### Datos del ejercicio
- - - -

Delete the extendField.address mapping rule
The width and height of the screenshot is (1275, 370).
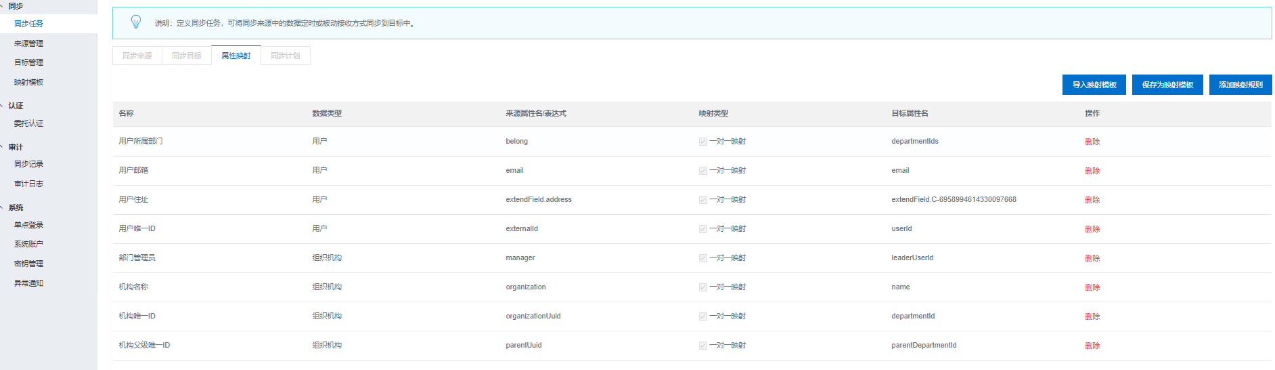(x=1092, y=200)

- - - -

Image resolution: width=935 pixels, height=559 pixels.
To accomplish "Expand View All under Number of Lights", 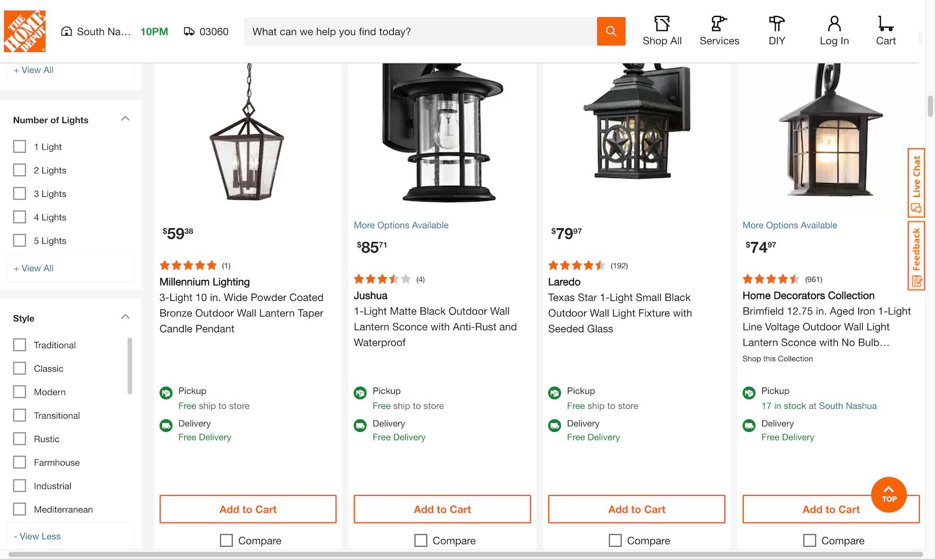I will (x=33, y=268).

- - - -

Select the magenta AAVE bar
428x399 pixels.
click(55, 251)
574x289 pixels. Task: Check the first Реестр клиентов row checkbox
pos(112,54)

- - - -

### Tarea breve
Edita las líneas que van desde la que contiene "574x289 pixels. Task: Check" hasta la que contiene "pos(112,54)": cambia "first" por "last" y deja todo lo demás igual.

### Respuesta escrita
574x289 pixels. Task: Check the last Реестр клиентов row checkbox
pos(112,54)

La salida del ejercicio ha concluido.